YOUR TASKS:
#1 Please duplicate everything in the stock-decline article from "The three stocks" down to "the same period.".
#2 In the stock-decline article, by what percentage did Wayfair's direct retail sales rise over the shopping weekend from Thanksgiving to Cyber Monday?

SELECTED EXTRACT:

Rather, with no new press releases, SEC filings, analyst downgrades, or other developments that might otherwise merit such steep drops, all three stocks appear to be pulling back in tandem with the broader market's decline today.
The three stocks do have one thing in common: They were all up nicely in the year leading up to Friday's close. Alteryx had more than tripled, Stitch Fix had risen over 20%, and Wayfar had climbed nearly 17%, with each handily outpacing the S&P 500's modest 4.5% total return over the same period.
However, the circumstances surrounding their gains were more disparate.
Alteryx, for one, is still riding high on the heels of its impressive third-quarter beat and raise early last month. The data science and analytics software company saw quarterly sales climb a better-than-expected 59% year over year, which translated to a surprise adjusted profit of $5.3 million, or $0.08 per share. CEO Dean Stoecker credited their outperformance to "strong global demand for analytics" and the company's investments designed to capitalize on industry tailwinds.
Meanwhile, Wayfair stock most recently soared late last month after the online home goods leader revealed that direct retail sales skyrocketed 58% over the five-day shopping weekend from Thanksgiving to Cyber Monday.
Finally, Stitch Fix's upward momentum was decidedly less solid; shares only just plunged more than 20% last week after the online personal styling service posted stronger-than-expected quarterly revenue (up 24% to $366.2 million) and earnings (up 250% to $0.10 per share), but it left investors underwhelmed with a slightly weaker-than-expected increase in active clients (up 22.3% to 2.93 million, falling short of consensus estimates for 2.95 million). Then again, Stitch Fix stock also recouped about half of its post-earnings losses the following day as some investors appeared to use the drop as a buying opportunity.
To be clear, putting aside the broader market dragging down particularly volatile high-flying names like Wayfair, Alteryx, and Stitch Fix today, I can find no reason long-term investors should be concerned. As such, I think patient shareholders would do well to ignore no-news moves like these, and to instead maintain their focus on the health of the underlying businesses.

RAW DATA:
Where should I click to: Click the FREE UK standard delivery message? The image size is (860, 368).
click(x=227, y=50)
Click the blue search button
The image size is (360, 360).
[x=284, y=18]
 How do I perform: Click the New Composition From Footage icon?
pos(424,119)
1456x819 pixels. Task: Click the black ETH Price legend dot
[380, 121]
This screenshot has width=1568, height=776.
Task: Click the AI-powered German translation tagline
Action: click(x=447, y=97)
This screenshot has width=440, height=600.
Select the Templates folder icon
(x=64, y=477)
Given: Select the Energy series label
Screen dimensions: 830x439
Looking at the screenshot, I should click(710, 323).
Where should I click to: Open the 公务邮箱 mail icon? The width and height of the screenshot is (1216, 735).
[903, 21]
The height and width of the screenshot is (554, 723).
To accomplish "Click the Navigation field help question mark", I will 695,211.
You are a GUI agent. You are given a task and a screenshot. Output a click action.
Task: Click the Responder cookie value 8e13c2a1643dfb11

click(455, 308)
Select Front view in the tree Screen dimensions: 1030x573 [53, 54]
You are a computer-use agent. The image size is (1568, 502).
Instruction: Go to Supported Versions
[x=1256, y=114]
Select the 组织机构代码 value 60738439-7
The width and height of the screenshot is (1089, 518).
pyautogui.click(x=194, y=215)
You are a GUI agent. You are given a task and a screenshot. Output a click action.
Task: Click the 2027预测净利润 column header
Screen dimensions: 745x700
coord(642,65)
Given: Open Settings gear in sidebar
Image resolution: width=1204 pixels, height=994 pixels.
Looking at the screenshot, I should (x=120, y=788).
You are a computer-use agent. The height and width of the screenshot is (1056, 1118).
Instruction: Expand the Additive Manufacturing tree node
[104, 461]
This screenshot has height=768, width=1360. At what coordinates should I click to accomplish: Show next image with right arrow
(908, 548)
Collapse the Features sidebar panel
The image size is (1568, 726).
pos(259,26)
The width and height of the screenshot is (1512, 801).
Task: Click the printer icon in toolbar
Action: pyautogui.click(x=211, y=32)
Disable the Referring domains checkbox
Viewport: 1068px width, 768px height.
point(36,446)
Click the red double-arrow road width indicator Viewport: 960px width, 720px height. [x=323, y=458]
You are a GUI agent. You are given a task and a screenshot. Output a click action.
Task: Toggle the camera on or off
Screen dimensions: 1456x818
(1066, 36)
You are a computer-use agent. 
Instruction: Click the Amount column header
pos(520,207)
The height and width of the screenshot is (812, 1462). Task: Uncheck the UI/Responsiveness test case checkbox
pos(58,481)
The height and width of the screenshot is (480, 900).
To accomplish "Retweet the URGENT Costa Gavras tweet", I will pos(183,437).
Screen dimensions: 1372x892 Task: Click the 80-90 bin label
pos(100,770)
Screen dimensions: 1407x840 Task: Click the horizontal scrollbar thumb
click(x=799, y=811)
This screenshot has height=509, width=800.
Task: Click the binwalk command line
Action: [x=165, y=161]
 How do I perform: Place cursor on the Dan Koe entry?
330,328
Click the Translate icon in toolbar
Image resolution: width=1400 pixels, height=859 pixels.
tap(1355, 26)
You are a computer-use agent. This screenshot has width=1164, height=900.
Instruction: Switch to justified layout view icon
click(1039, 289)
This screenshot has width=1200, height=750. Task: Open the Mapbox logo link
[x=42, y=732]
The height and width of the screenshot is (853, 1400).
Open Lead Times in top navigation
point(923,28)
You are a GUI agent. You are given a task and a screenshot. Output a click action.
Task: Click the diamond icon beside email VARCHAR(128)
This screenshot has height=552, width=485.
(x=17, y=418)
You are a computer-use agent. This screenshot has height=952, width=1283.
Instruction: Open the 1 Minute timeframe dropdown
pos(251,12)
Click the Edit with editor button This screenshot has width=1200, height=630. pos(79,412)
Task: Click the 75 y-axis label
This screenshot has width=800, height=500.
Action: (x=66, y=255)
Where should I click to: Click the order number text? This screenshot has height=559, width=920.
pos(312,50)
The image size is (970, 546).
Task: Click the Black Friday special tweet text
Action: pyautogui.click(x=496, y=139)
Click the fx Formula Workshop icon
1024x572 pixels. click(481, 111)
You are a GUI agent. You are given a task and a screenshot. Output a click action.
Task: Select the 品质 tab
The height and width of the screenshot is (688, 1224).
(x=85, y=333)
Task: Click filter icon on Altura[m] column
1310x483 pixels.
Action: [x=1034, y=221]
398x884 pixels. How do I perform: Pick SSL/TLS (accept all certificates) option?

ANSWERS TO THE EXERCISE:
#1
The three stocks do have one thing in common: They were all up nicely in the year leading up to Friday's close. Alteryx had more than tripled, Stitch Fix had risen over 20%, and Wayfar had climbed nearly 17%, with each handily outpacing the S&P 500's modest 4.5% total return over the same period.

#2 58%